The three baskets of the CSCE


The June 1973 Final Recommendations of the Helsinki Consultations (FRHC), which set the agenda for the work of each of the three committees in Stage II of the Conference on Security and Cooperation in Europe (CSCE), defined the three main chapters or ‘baskets’ of the negotiations forming part of the CSCE process:


— questions relating to security in Europe,

— cooperation in the fields of economics, of science and technology, and of the environment, and

— cooperation in humanitarian and other fields.


Committee I, on questions relating to security in Europe, was responsible for considering and stating those ‘basic principles which each participating State is to respect and apply in its relations with all other participating States, irrespective of their political, economic or social systems, in order to ensure the peace and security of all participating States’. In addition, it was to study proposals for a method for the peaceful settlement of disputes among participating States. Finally, it had to submit to the Conference appropriate proposals on measures such as the prior notification of major military manoeuvres and the exchange of observers by invitation at military manoeuvres under mutually acceptable conditions.
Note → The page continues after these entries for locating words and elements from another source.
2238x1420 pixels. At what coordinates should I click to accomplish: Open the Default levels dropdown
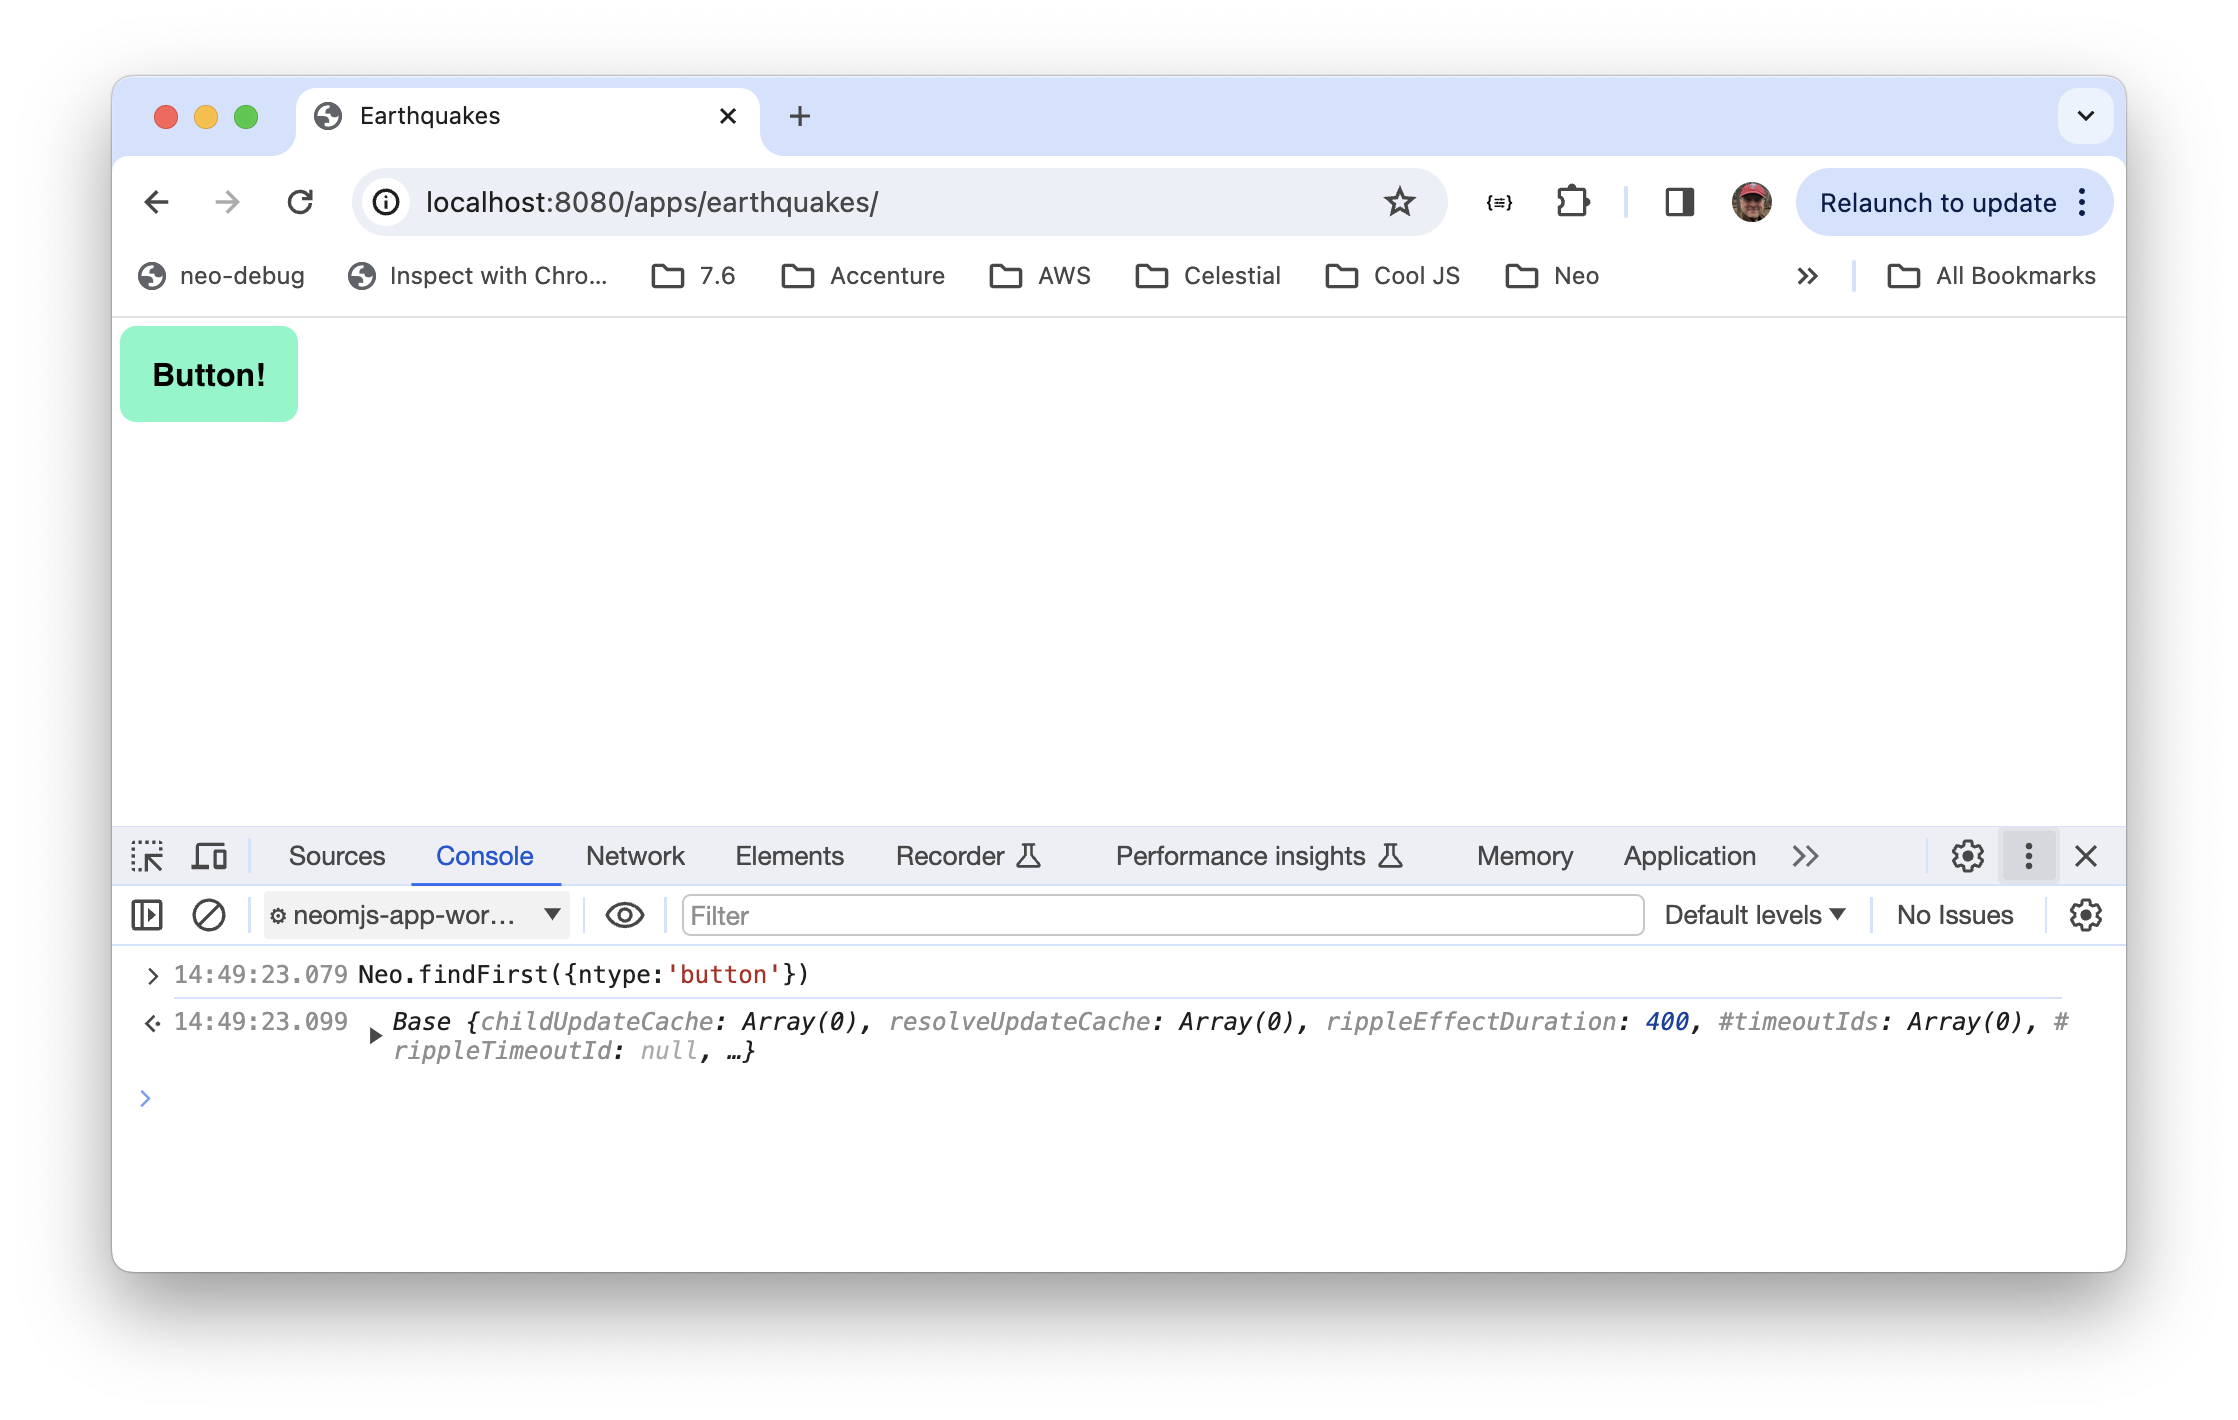point(1754,915)
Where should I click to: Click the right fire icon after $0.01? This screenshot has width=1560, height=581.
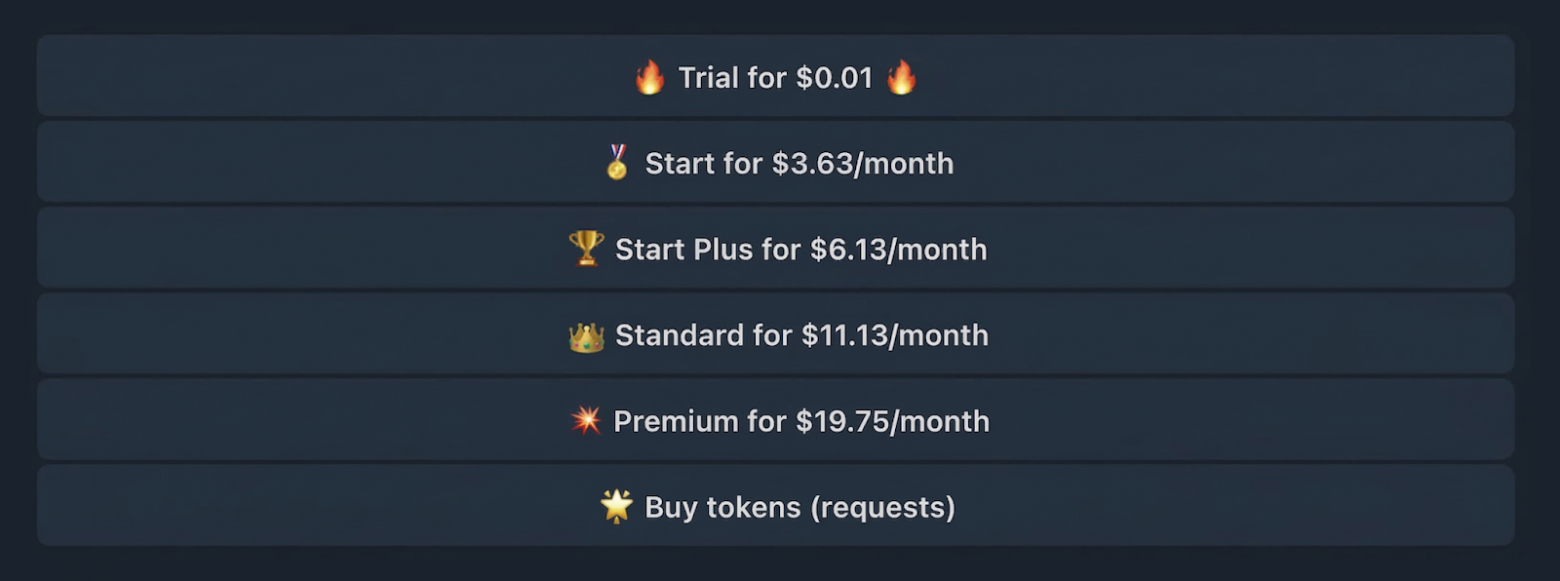(x=901, y=77)
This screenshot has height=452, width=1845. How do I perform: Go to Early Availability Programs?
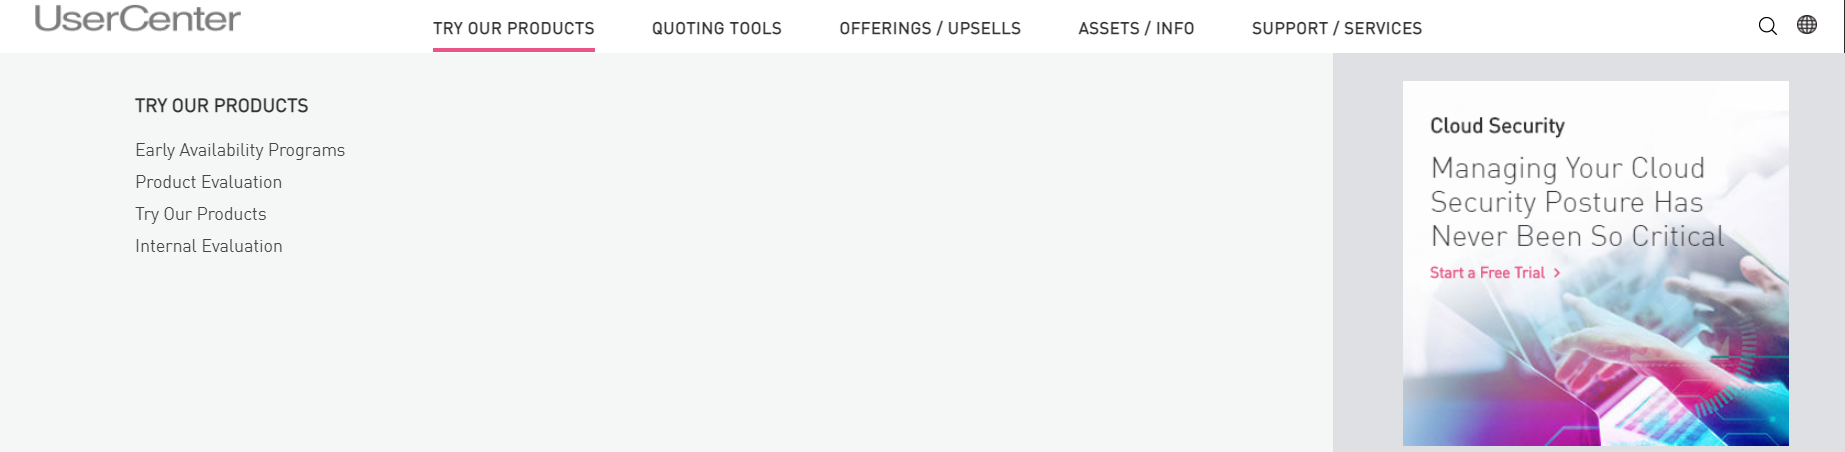pos(240,150)
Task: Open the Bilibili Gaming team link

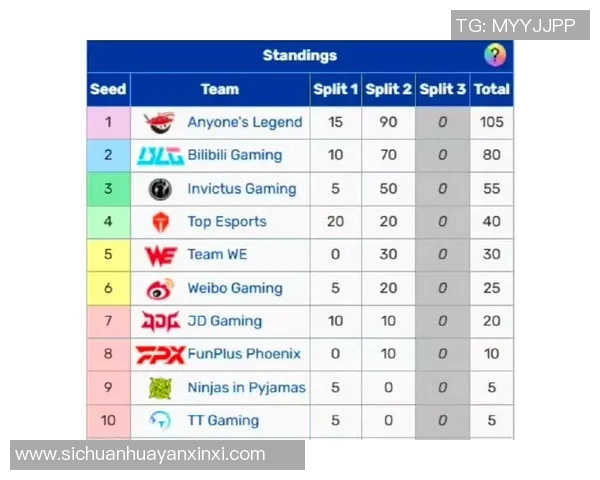Action: (x=235, y=155)
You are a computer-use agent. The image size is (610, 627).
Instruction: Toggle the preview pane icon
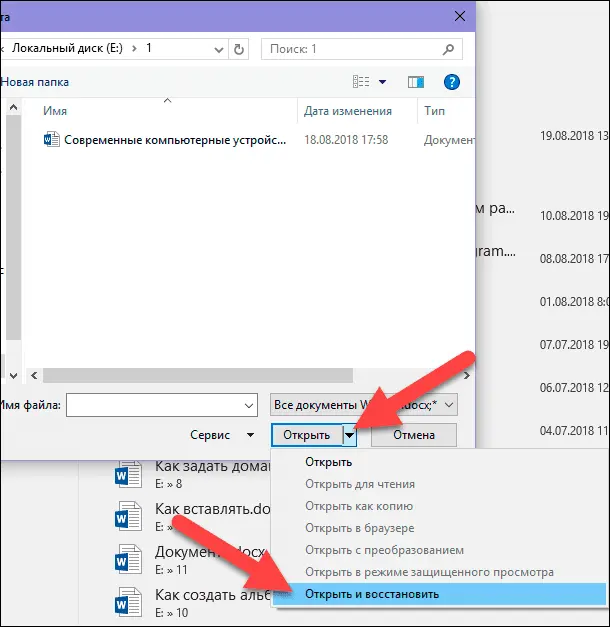point(416,82)
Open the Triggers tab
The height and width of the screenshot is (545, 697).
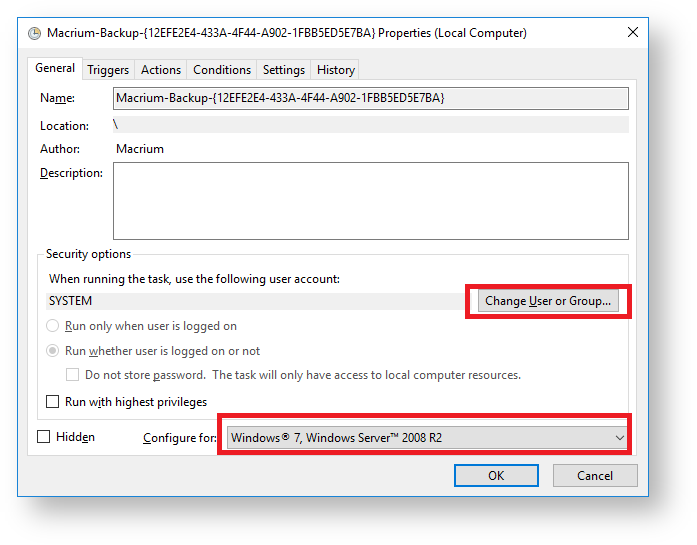coord(107,70)
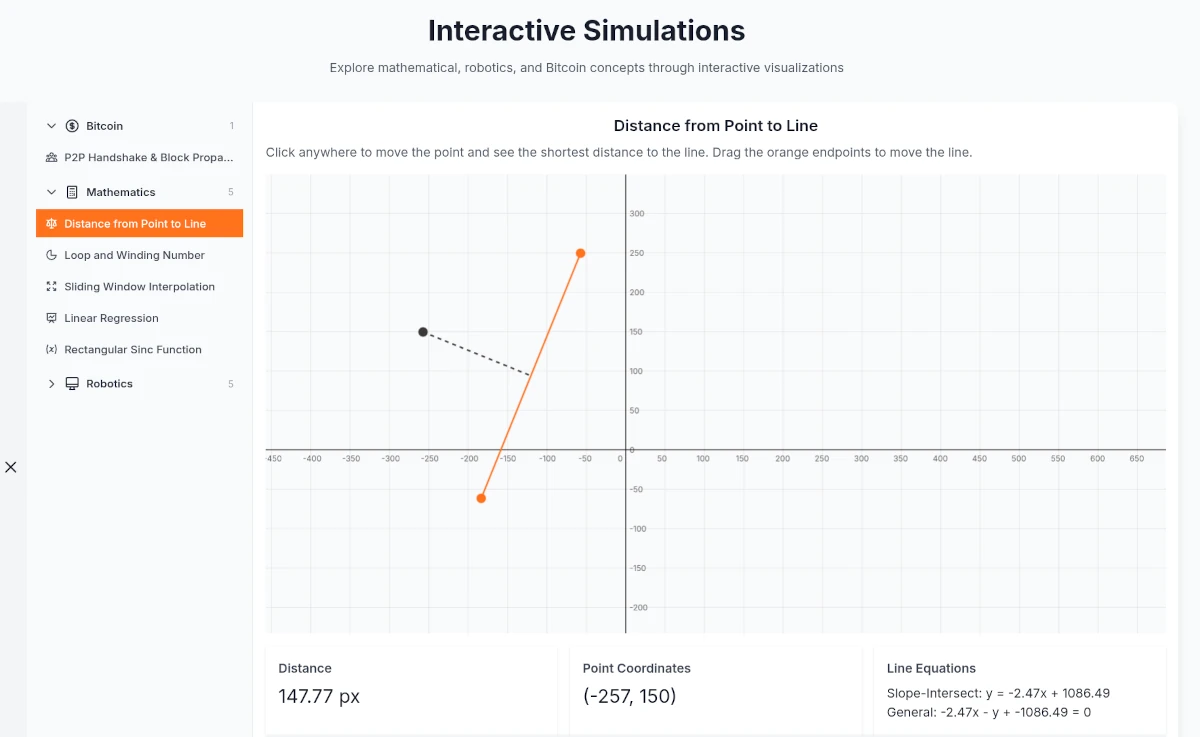Collapse the Bitcoin category chevron

(x=52, y=126)
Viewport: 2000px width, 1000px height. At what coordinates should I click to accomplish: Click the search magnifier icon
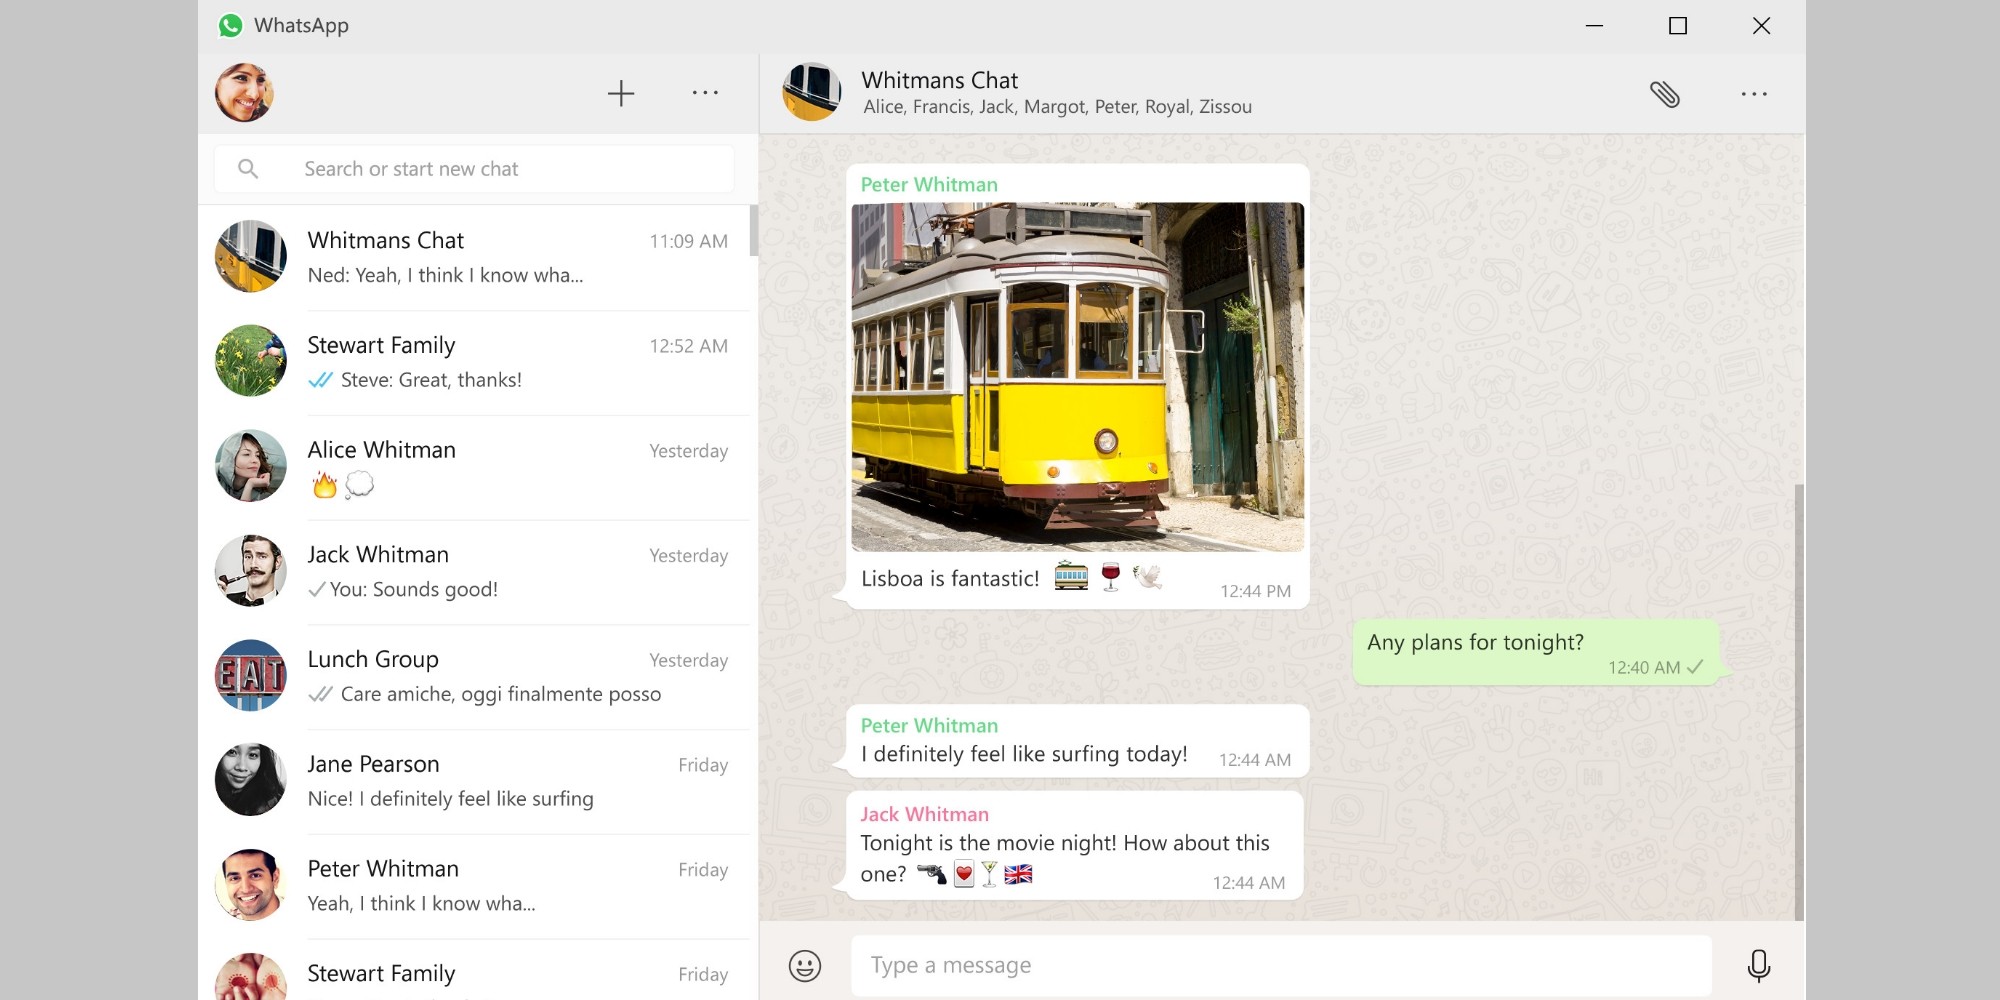pos(248,168)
Two subcommittees were assigned, respectively, to the Decalogue of principles and to confidence-building measures, while a special working party was set up to study a Swiss draft text on the peaceful settlement of disputes.


Committee II was to be responsible for drawing up a draft final document/documents containing guidelines and practical recommendations which could stimulate common efforts for increased cooperation in the fields of economics, science and technology and the environment. Assisted by five subcommittees, it would consider the following questions: commercial exchanges, industrial cooperation and projects of common interest, science and technology, environment and cooperation in other areas (transport, tourism, migrant labour, training of personnel).


Assisted by four subcommittees, Committee III was instructed to review all possibilities of cooperation conducive to creating better conditions for increased cultural and educational exchanges, for broader dissemination of information, for contacts between people, and for the solution of humanitarian problems.


In considering questions covered by their initial mandate, both Committee I and Committee II were to bear in mind the relationship which existed between their fields of cooperation in Europe and in the Mediterranean area. The question of Mediterranean cooperation would, finally, form part of the second basket as a separate chapter.